◆ Anweisung
Gib die Zeilen ab der Zeile, die "The image size is (1413, 840)." enthält, bis zum Ende der Zeilen wortgetreu aus, beide Grenzen eingeschlossen. Lass die Bilder in der Ausgabe weg.

»»

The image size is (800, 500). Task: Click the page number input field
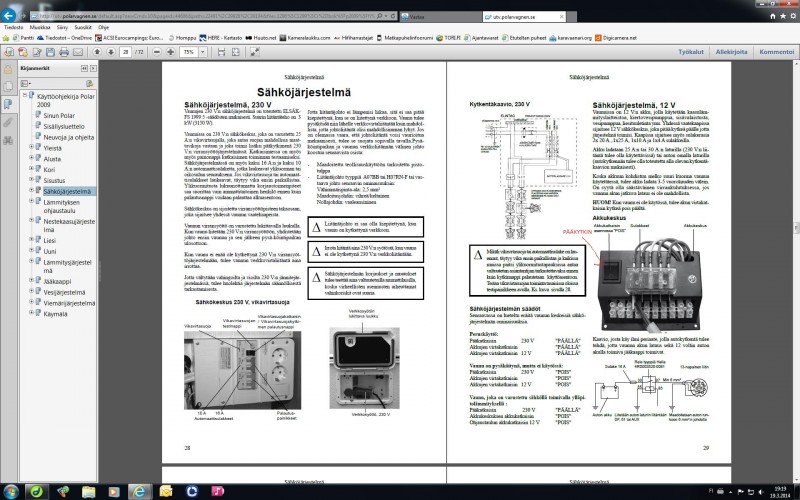pyautogui.click(x=126, y=51)
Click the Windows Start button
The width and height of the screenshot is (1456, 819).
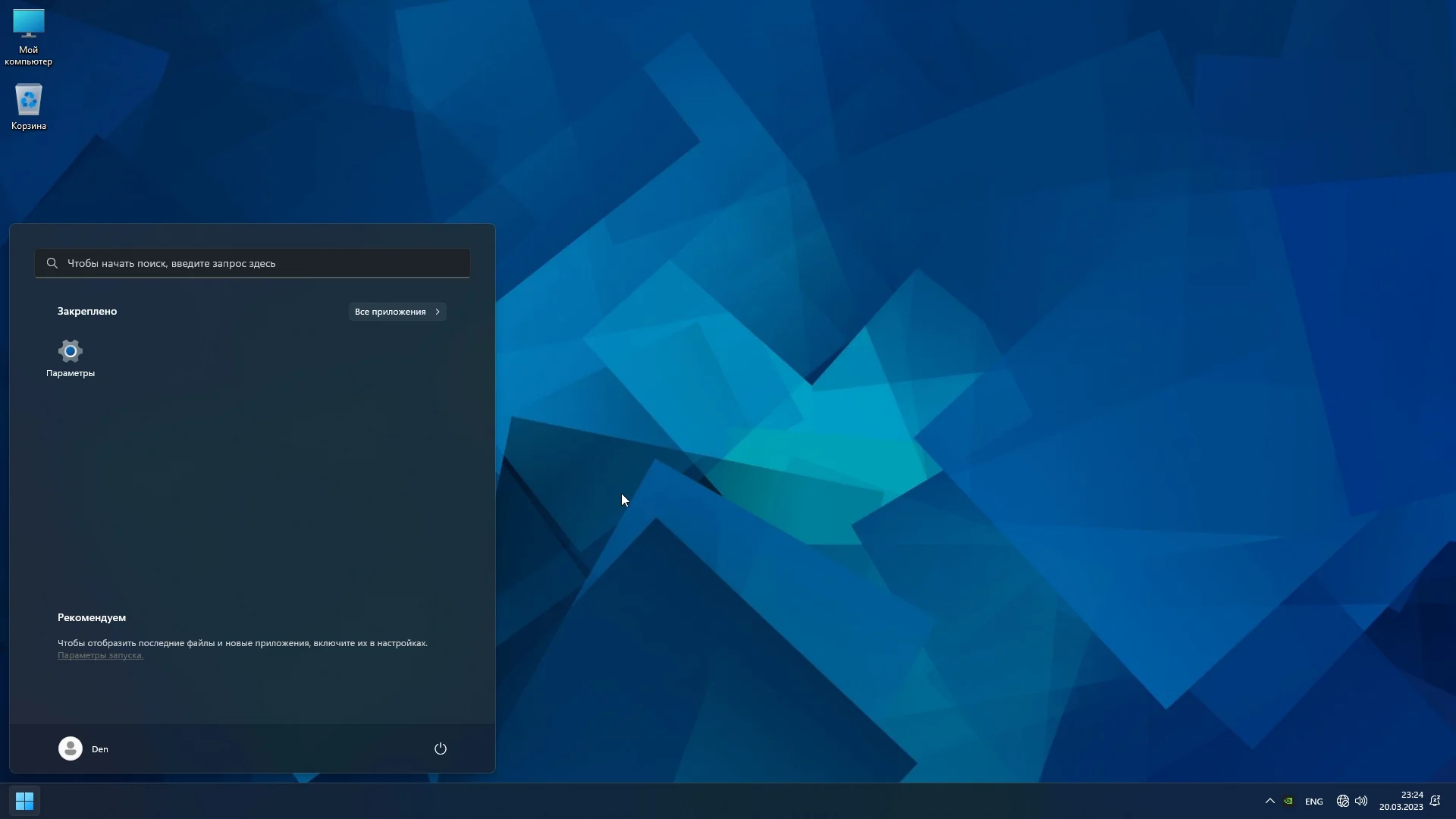(x=24, y=801)
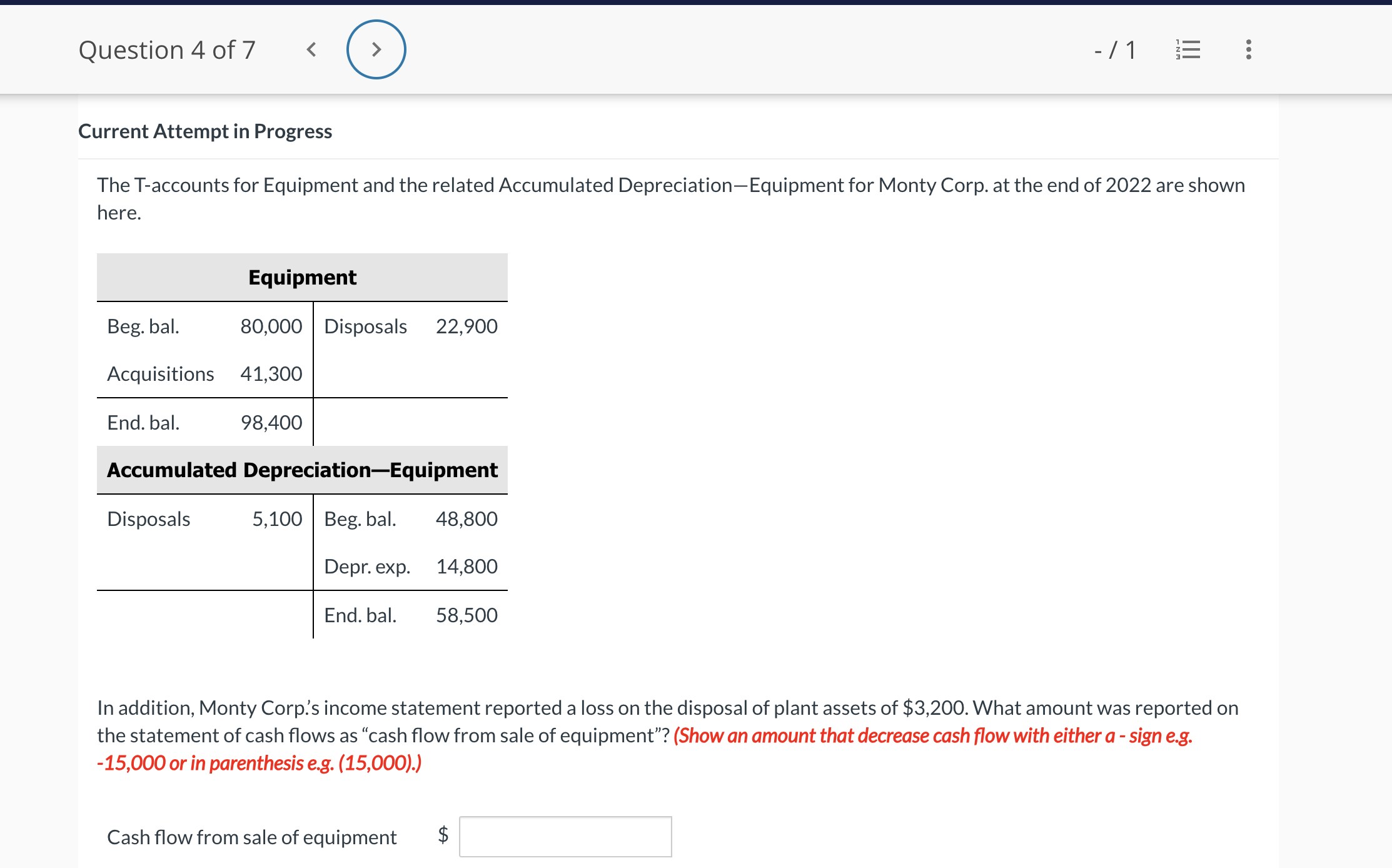
Task: Click the score indicator - / 1
Action: pos(1115,50)
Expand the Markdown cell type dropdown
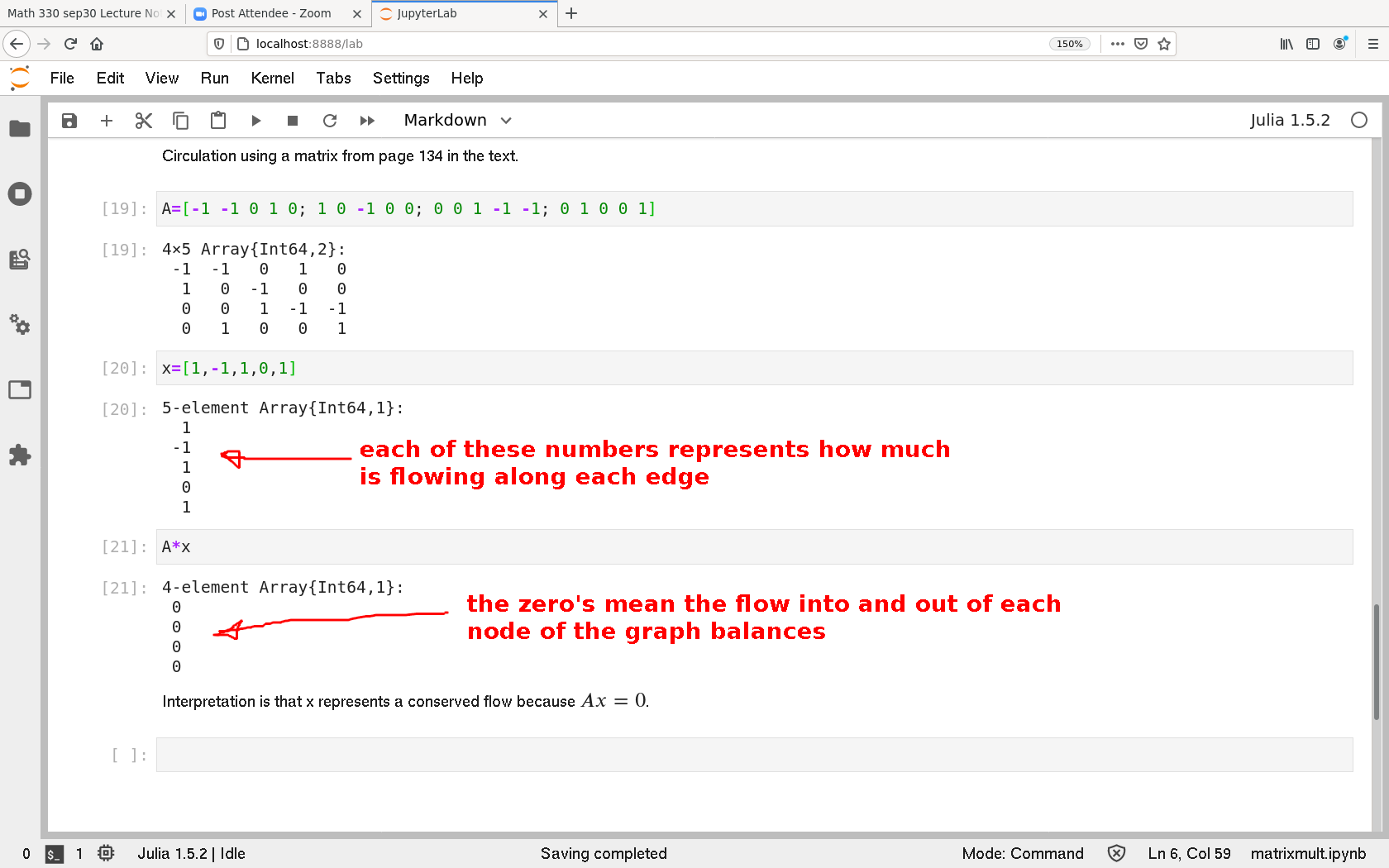This screenshot has width=1389, height=868. (x=457, y=121)

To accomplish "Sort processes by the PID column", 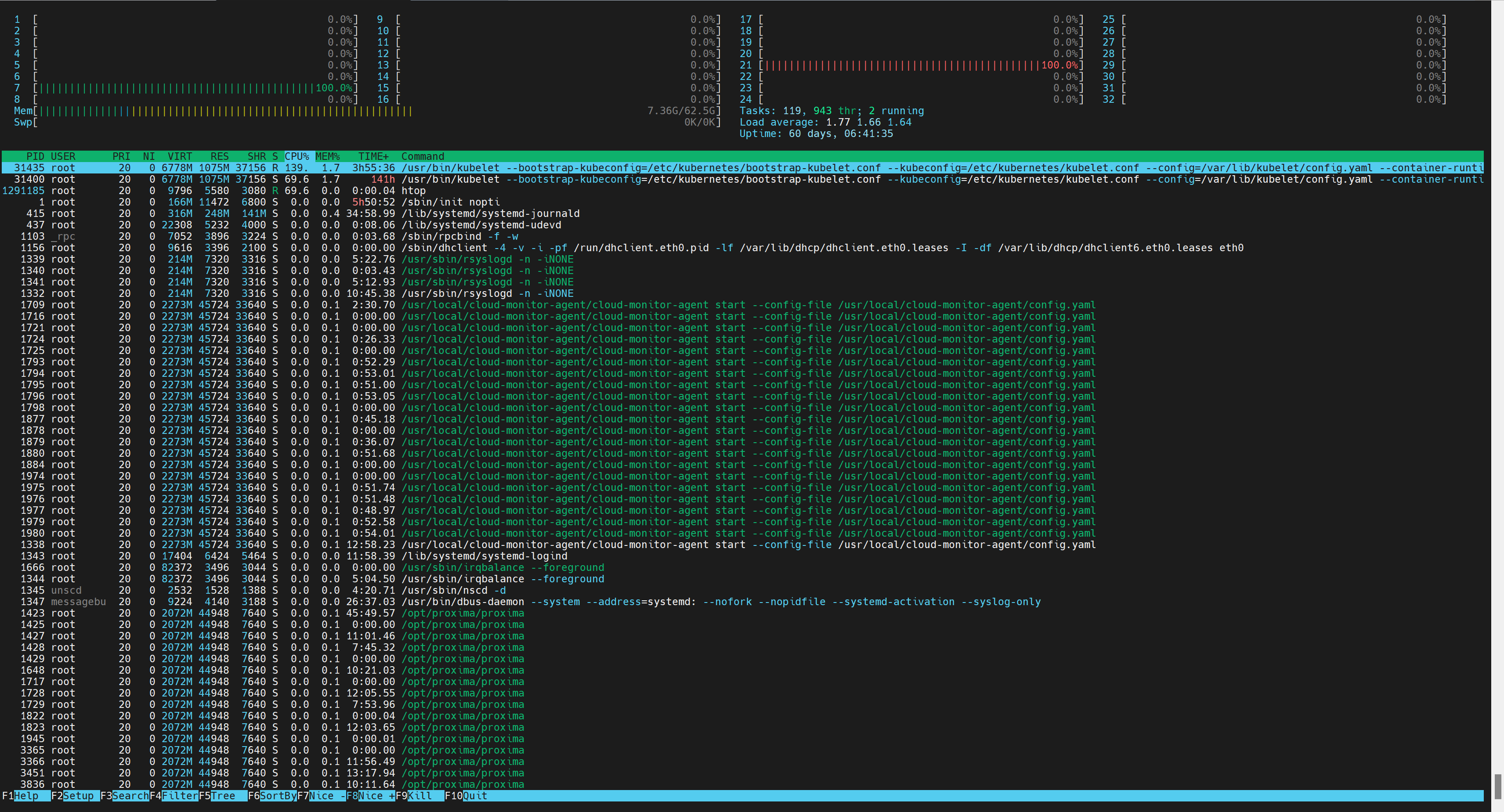I will click(36, 156).
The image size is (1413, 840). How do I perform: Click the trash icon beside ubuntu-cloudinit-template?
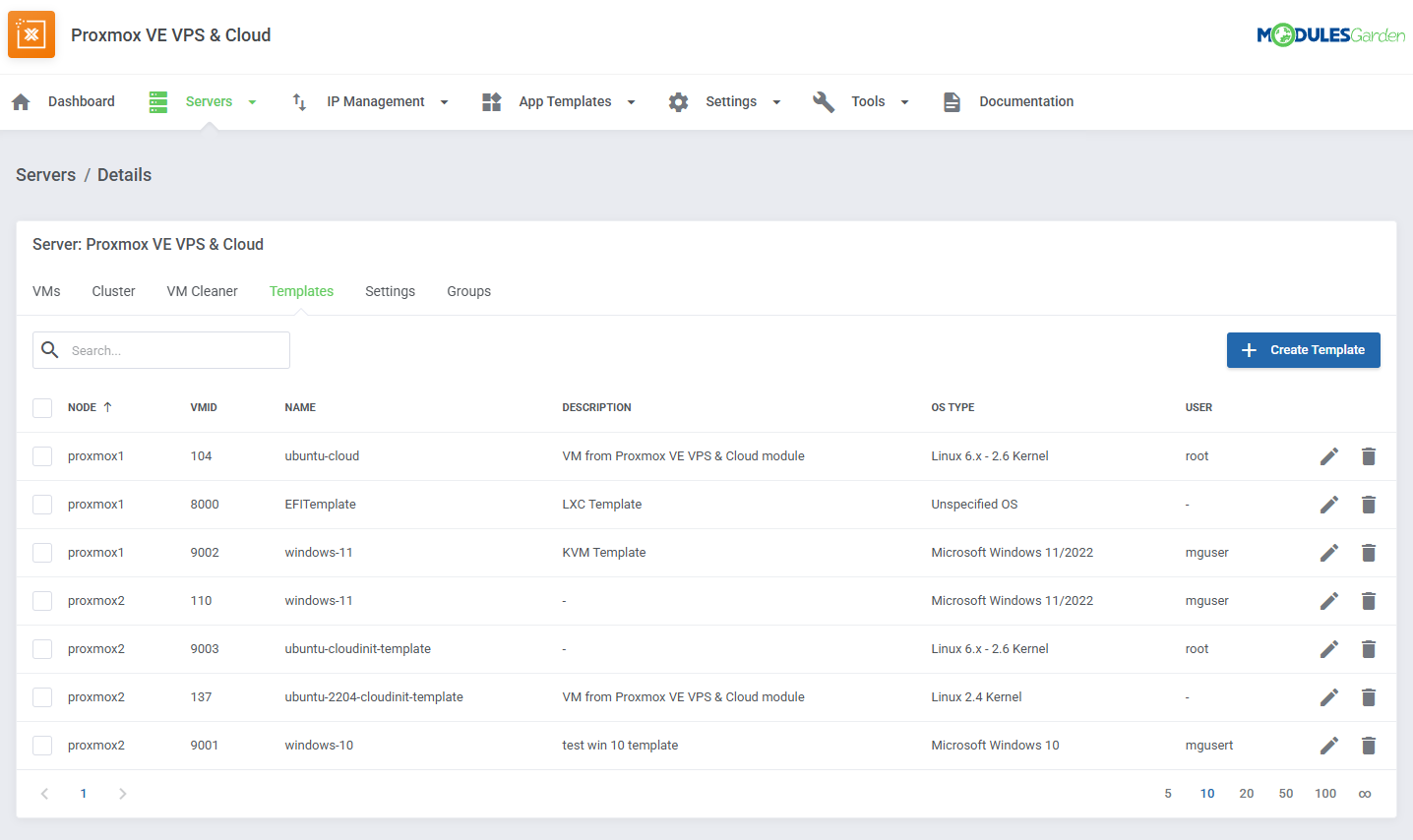pos(1369,648)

««

◆ Ergebnis
The image size is (1413, 840). How do I perform: Click the trash icon beside ubuntu-cloudinit-template?
pos(1369,648)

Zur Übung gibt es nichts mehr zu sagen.